Cynics will figure the fix was in from the beginning, that even as Kelly was proclaiming Blount wouldn't play again for the Ducks, he was thinking Blount might do just that.
It's a stunning reversal in policy, but potentially also in perception.
Since the loss in Boise, and since suspending Blount, the Ducks have won three straight. Last week's 42-3 whipping of then-No. 6 California seemed to announce their reemergence in the national picture. Oregon is a chic Rose Bowl pick, and Kelly is being hailed once again as a rising young coach -- not the guy who looked like he was in over his head against Chris Petersen and Boise State.
During those intervening weeks, we learned much more about Kelly. Good stuff like the $439 check he sent an irate fan who had demanded a refund for his travel expenses to Boise; the fan sent the check back with a thank-you note and a pledge of allegiance to the new head coach.

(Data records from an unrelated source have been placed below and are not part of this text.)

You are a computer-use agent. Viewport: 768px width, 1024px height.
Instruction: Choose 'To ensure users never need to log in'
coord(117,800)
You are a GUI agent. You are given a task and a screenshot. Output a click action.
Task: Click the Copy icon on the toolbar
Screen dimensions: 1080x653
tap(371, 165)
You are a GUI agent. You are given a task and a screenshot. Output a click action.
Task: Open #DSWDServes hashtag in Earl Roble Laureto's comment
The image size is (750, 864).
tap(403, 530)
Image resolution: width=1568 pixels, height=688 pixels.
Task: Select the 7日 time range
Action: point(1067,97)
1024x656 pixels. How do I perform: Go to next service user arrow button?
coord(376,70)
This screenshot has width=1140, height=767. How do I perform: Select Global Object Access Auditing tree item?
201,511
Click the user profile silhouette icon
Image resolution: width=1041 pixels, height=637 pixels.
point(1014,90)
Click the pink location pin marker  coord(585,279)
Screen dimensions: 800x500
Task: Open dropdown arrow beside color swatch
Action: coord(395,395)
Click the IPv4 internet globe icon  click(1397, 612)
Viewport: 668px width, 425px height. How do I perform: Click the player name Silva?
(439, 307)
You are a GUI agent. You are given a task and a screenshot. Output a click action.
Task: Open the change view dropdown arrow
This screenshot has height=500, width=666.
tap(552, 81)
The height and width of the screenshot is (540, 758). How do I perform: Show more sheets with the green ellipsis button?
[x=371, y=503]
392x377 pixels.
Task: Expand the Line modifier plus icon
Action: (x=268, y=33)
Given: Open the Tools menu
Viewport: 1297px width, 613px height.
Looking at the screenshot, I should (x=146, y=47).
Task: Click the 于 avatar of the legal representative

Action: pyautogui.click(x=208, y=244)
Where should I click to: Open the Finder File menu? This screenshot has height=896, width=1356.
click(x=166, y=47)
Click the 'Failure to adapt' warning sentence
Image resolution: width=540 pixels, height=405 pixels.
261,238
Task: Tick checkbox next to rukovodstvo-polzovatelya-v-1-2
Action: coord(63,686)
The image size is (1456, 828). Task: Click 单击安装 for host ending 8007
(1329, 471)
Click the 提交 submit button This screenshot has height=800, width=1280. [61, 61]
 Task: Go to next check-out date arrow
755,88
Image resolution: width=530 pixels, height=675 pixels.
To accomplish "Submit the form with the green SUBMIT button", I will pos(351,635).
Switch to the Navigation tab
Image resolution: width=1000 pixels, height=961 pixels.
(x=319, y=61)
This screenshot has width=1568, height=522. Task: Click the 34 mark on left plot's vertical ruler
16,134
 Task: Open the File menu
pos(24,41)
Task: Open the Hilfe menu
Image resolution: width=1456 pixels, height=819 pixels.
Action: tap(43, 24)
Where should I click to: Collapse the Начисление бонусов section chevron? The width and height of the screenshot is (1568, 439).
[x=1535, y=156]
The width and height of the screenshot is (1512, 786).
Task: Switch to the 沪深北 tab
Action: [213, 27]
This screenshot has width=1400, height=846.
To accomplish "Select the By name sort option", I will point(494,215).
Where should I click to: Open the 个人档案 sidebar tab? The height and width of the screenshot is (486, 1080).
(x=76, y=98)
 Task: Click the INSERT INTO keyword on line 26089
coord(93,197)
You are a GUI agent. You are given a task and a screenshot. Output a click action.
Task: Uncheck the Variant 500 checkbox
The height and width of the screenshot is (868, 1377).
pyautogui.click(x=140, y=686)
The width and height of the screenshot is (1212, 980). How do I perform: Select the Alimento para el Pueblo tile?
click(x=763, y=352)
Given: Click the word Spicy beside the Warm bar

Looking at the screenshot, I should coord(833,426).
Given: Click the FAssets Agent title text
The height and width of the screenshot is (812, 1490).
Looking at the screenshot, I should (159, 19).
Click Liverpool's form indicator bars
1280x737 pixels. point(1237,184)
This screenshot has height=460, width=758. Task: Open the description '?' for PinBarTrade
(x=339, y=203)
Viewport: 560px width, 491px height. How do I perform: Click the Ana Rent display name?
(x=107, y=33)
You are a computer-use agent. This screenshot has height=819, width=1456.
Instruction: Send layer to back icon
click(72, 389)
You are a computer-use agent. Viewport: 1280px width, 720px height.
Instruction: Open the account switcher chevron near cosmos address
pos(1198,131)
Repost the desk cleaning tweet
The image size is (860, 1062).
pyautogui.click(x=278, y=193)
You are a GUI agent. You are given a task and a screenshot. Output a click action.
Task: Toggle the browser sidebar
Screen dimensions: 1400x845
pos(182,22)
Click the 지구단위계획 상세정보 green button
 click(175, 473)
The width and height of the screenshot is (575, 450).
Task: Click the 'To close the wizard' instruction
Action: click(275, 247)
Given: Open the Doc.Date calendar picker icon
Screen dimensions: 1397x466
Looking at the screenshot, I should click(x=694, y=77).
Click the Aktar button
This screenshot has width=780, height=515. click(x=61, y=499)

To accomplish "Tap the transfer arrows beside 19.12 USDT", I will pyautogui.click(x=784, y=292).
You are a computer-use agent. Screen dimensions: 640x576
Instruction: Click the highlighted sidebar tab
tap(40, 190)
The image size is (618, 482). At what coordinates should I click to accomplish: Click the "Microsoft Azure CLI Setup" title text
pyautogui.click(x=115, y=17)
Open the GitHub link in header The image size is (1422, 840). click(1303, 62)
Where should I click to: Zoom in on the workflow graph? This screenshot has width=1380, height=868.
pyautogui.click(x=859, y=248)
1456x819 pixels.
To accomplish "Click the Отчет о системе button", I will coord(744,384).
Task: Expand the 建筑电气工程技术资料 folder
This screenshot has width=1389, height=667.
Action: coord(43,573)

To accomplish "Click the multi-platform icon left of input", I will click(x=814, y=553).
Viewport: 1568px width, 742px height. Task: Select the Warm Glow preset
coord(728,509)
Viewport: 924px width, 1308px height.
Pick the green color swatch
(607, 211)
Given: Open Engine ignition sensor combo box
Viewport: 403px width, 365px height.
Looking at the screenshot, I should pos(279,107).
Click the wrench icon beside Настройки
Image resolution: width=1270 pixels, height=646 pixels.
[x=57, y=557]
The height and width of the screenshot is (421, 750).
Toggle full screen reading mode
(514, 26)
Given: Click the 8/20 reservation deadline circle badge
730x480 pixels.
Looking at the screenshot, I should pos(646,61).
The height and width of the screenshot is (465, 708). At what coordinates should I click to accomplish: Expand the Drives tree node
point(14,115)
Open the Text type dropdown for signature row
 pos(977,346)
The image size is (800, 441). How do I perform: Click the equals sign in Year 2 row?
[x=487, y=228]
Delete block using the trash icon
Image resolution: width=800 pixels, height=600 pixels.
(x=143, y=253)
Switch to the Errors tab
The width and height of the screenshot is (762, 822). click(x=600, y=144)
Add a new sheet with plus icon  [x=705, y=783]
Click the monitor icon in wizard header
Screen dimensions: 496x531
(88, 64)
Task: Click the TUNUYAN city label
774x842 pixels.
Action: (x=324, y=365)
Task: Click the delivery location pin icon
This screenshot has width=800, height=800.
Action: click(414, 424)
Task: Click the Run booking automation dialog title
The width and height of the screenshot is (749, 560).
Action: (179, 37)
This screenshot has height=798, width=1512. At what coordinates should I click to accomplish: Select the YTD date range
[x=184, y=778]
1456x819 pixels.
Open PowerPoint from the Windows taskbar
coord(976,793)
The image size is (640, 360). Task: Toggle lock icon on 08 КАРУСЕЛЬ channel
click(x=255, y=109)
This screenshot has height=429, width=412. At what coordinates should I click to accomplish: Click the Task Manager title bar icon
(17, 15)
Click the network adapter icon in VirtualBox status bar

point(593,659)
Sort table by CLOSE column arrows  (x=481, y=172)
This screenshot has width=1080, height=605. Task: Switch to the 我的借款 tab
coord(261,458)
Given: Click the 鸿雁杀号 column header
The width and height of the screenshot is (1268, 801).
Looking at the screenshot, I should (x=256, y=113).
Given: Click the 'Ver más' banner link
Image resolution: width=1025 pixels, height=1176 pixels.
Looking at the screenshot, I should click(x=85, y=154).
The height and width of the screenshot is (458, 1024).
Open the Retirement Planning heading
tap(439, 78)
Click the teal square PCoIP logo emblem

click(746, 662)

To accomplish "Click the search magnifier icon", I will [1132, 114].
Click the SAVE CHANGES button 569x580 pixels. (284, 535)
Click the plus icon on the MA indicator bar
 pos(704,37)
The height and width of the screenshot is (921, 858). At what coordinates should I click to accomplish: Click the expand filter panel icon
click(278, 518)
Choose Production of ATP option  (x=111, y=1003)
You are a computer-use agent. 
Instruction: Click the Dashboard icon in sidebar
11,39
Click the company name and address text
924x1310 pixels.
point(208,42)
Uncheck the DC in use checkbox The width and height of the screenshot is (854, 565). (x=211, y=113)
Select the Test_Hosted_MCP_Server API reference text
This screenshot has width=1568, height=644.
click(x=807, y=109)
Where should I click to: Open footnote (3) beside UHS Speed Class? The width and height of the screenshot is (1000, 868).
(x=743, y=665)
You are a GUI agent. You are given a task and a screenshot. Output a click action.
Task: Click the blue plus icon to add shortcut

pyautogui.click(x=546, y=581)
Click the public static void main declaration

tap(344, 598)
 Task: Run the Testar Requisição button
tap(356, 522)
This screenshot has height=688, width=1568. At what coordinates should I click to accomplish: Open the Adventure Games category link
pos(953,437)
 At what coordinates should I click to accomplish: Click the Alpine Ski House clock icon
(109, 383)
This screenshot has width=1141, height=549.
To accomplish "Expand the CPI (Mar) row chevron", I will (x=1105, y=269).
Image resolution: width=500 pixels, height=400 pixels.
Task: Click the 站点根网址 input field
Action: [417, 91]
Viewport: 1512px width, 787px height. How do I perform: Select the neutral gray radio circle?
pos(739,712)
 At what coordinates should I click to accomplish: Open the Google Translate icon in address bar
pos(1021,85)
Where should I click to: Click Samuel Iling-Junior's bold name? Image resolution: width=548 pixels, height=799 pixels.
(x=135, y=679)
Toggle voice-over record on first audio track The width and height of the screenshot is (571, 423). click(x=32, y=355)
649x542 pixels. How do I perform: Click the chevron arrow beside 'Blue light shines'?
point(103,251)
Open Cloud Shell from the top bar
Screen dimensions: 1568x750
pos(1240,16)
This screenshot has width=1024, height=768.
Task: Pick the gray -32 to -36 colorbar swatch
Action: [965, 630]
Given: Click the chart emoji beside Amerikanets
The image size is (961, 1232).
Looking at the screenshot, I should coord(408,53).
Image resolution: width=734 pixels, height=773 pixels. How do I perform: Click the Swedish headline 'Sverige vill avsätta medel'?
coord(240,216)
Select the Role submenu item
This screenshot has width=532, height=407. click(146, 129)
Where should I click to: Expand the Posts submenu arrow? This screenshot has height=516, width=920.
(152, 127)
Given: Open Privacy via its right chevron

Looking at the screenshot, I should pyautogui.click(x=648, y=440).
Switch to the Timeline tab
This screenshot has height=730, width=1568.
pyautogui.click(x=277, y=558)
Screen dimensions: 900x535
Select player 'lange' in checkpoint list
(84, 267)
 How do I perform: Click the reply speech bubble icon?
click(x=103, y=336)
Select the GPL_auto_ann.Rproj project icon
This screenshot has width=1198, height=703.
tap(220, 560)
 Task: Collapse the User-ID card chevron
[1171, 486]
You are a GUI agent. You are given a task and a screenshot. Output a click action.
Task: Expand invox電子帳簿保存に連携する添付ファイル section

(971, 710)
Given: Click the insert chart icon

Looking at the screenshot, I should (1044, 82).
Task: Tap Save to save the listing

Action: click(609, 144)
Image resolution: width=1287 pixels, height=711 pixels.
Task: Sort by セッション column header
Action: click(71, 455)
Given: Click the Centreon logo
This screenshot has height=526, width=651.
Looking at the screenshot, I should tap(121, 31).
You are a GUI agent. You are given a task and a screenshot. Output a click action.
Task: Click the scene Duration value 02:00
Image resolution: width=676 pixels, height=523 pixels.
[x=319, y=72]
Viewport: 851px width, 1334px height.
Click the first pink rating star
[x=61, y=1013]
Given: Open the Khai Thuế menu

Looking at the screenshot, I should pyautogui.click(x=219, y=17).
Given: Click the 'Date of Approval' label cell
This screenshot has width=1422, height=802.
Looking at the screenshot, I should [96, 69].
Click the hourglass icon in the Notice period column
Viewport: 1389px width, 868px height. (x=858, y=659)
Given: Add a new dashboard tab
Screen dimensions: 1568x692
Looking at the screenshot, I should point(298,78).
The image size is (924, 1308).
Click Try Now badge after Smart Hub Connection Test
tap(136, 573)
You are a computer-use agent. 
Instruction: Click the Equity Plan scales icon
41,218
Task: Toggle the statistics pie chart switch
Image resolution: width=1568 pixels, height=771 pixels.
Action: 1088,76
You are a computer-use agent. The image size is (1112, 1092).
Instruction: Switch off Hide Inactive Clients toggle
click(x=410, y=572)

We saw Kelly stick with struggling quarterback Jeremiah Masoli when fans wanted the Sports Illustrated cover boy sent to the sidelines; Masoli responded with a splendid performance in the win over Cal.
But then we watched Friday as Kelly reversed course. He made the announcement in the same interview room he sat in four weeks earlier. In explaining how circumstances changed, he said things like, "I don't live in a vacuum," and reminded everyone he'd said "there's not a manual for what went on."
Kelly said he didn't have all the answers, and insisted "it's not a football decision, it's a human being decision."
But after this move, many will see Kelly as your average football coach, pure and simple.